(Directions for this task) Find each line in the records that contains the string "screenshot" and copy those lines out in full.

Saved data entries
————————

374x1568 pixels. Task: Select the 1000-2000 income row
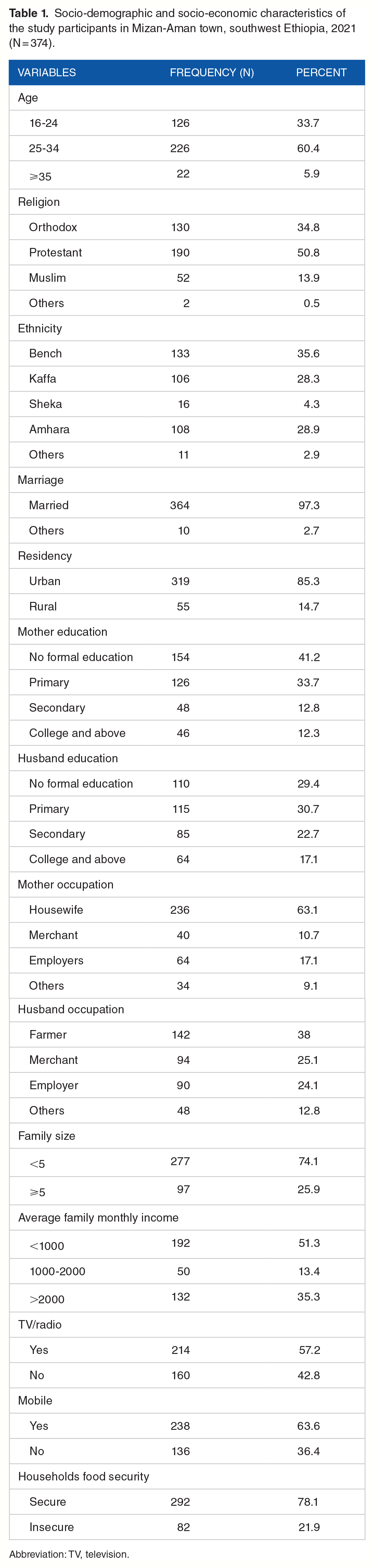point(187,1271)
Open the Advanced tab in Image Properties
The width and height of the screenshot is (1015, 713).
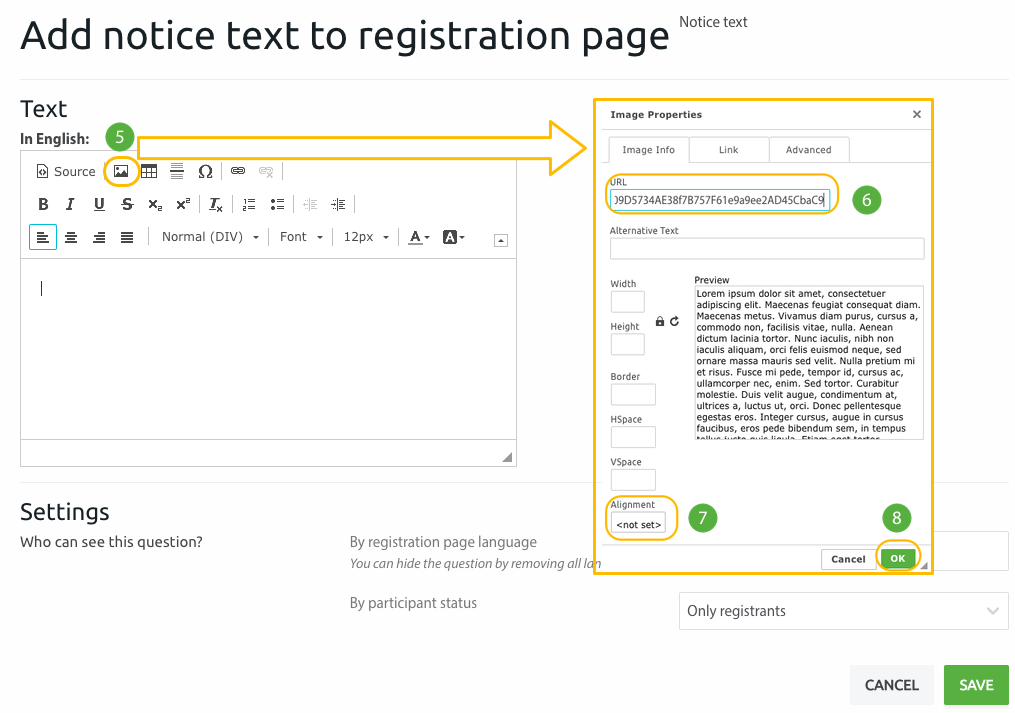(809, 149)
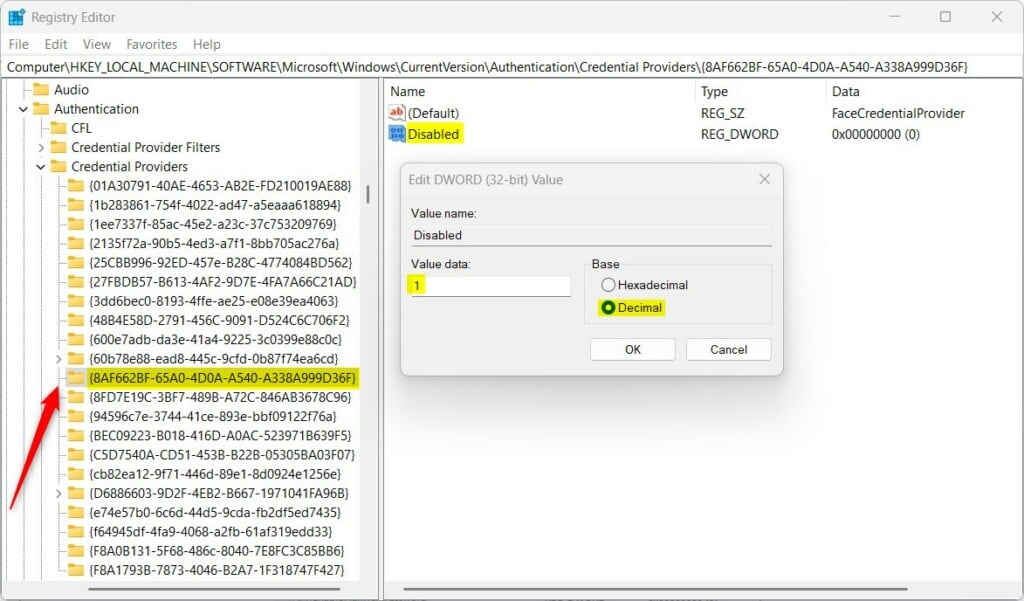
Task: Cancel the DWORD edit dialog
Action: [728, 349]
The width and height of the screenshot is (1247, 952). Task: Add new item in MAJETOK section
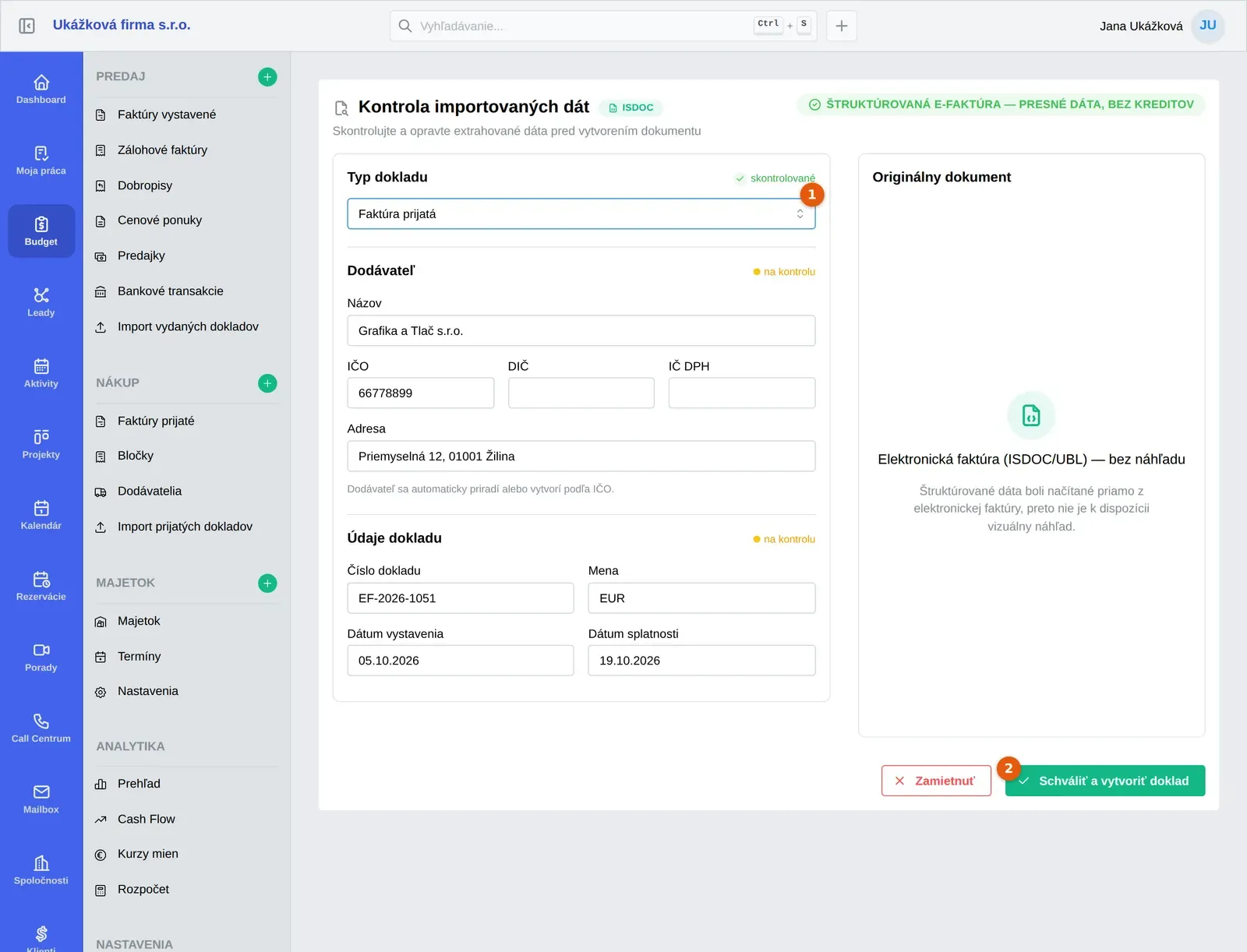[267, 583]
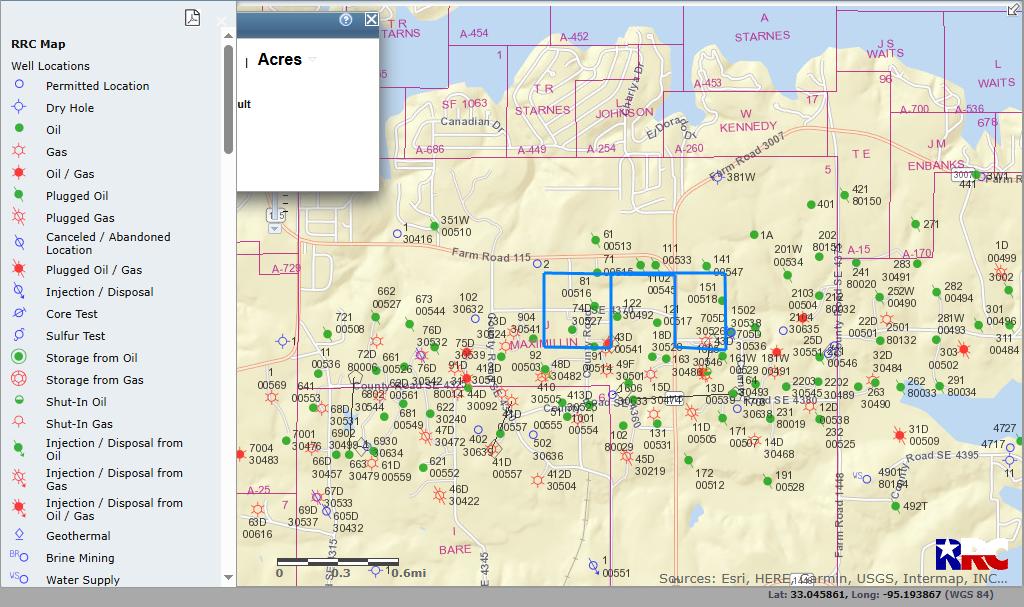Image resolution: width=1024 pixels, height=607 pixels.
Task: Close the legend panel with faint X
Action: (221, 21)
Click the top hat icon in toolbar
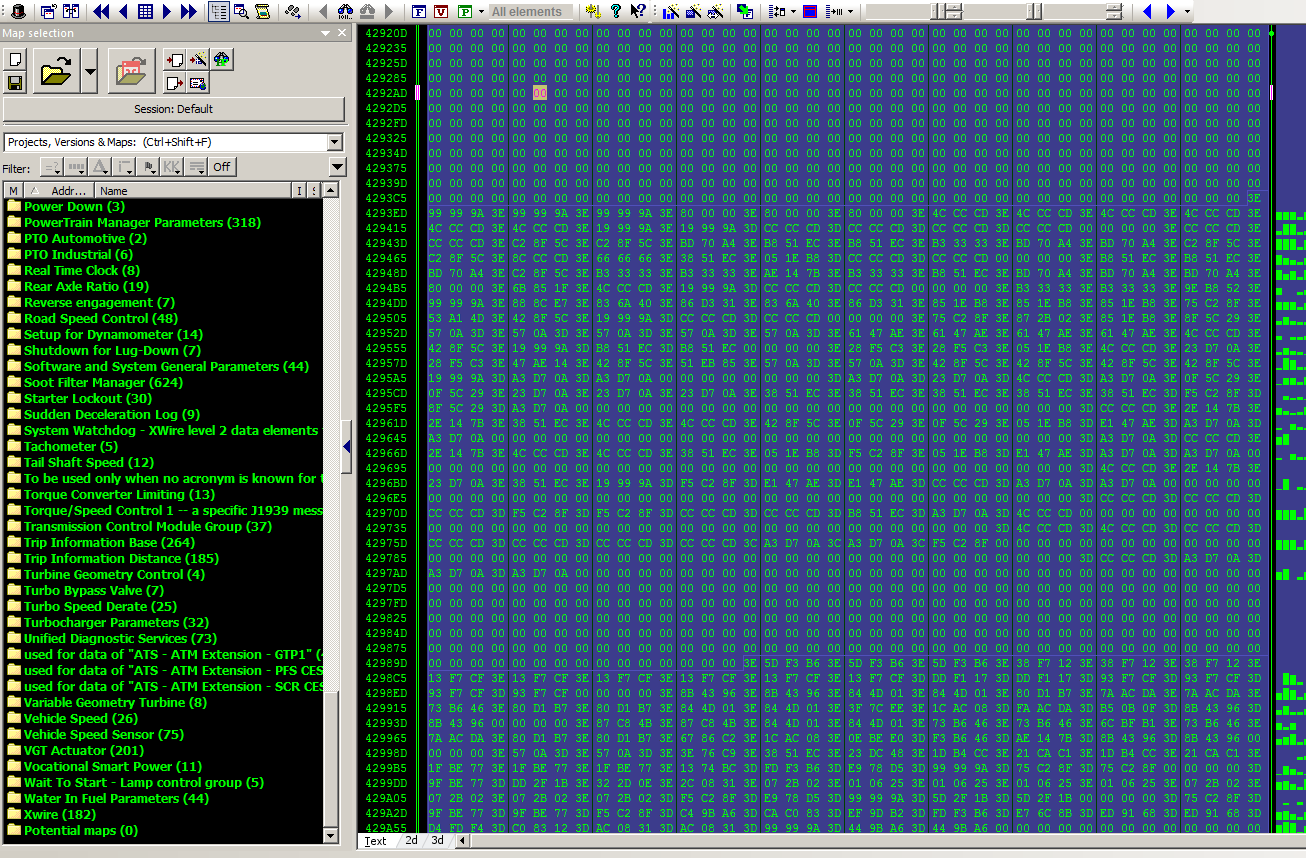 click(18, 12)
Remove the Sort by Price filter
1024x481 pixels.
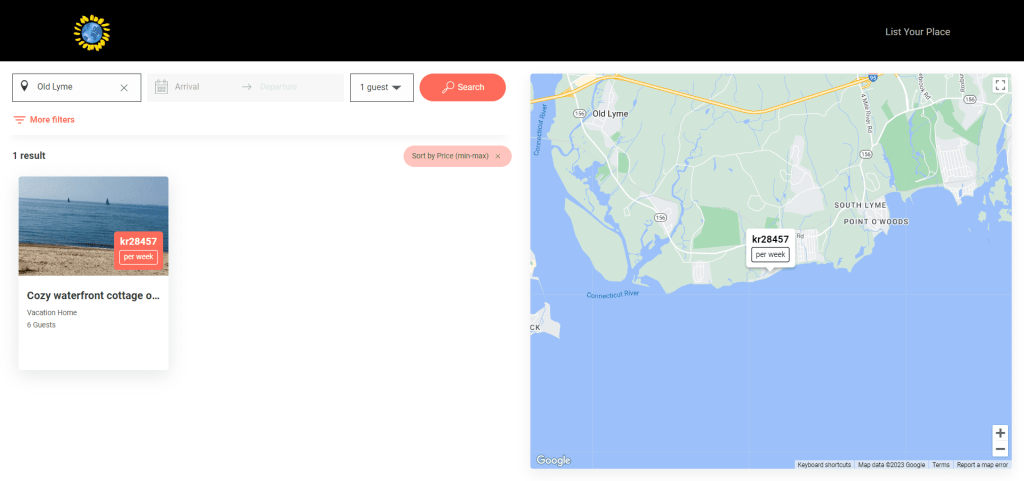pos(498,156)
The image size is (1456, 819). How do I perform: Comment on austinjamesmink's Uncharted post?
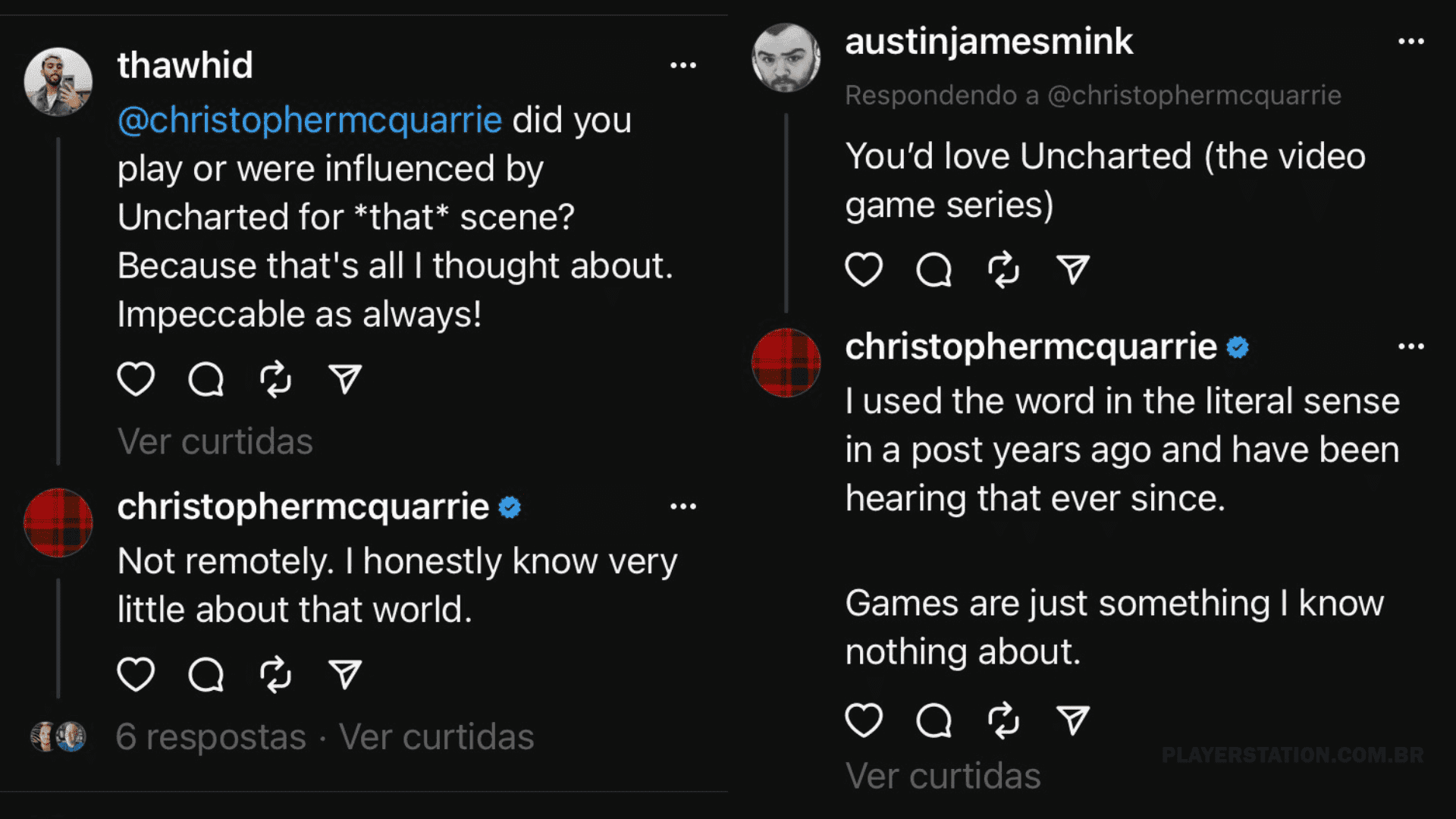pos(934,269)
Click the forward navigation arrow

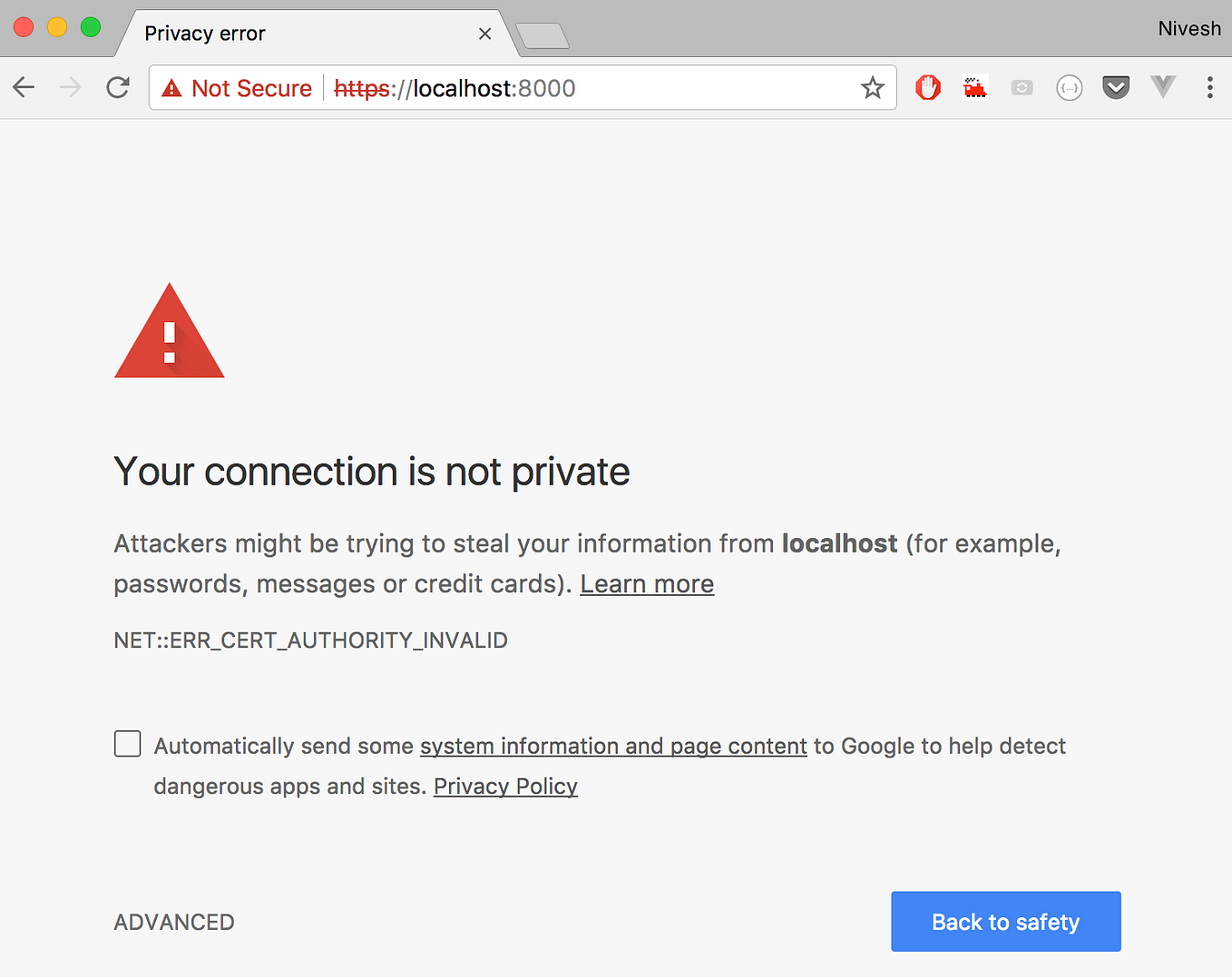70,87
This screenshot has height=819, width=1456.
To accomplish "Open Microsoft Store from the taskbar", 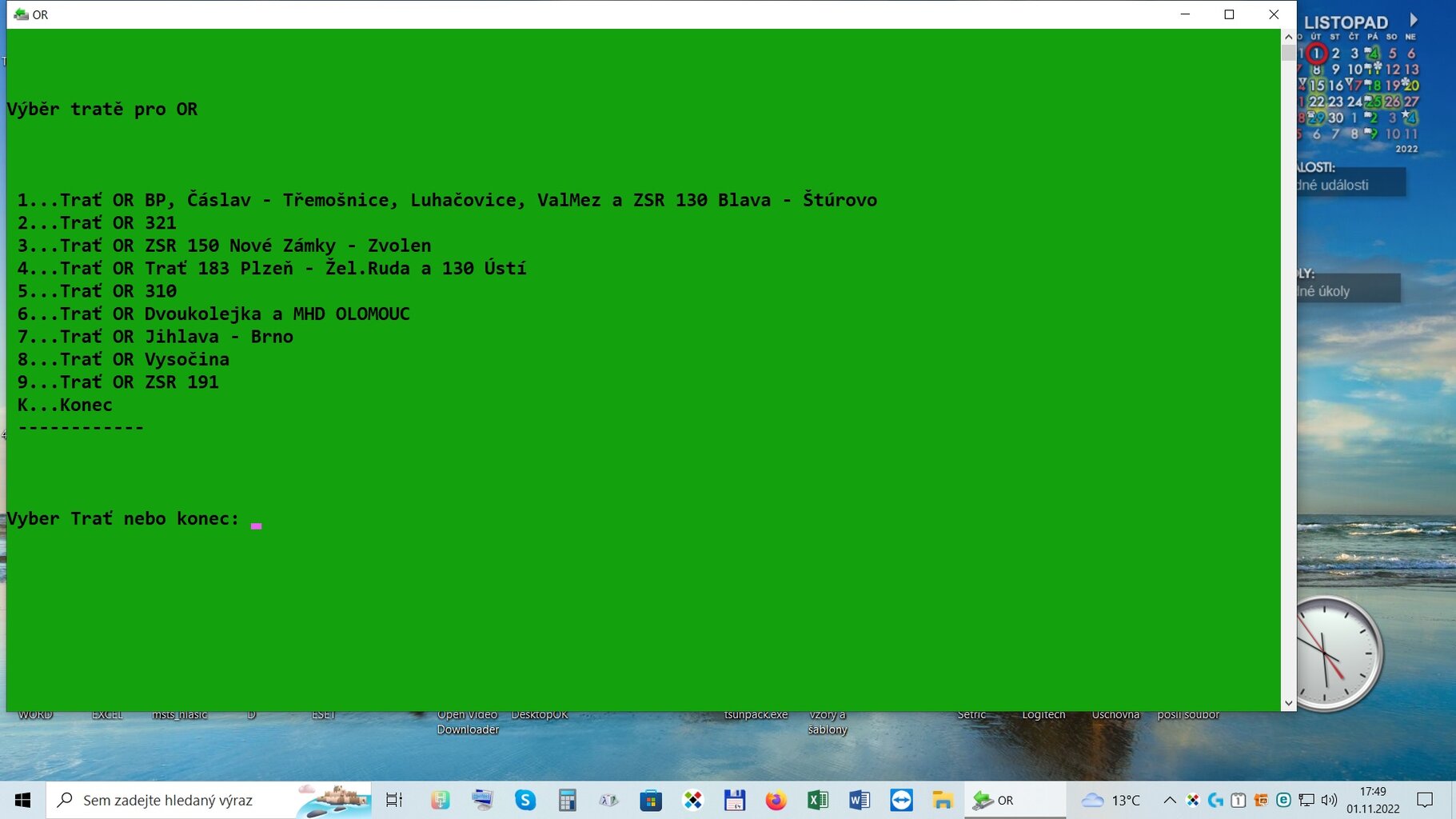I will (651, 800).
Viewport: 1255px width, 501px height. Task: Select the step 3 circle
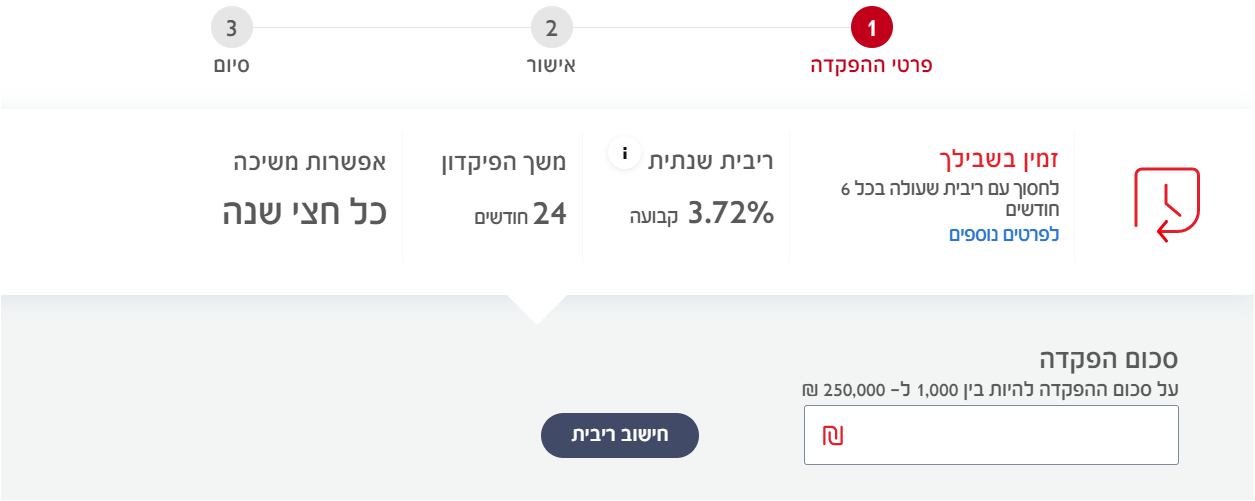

————————

(Full solution)
The width and height of the screenshot is (1015, 713).
The width and height of the screenshot is (1247, 952). Task: Add new item in MAJETOK section
This screenshot has height=819, width=1456.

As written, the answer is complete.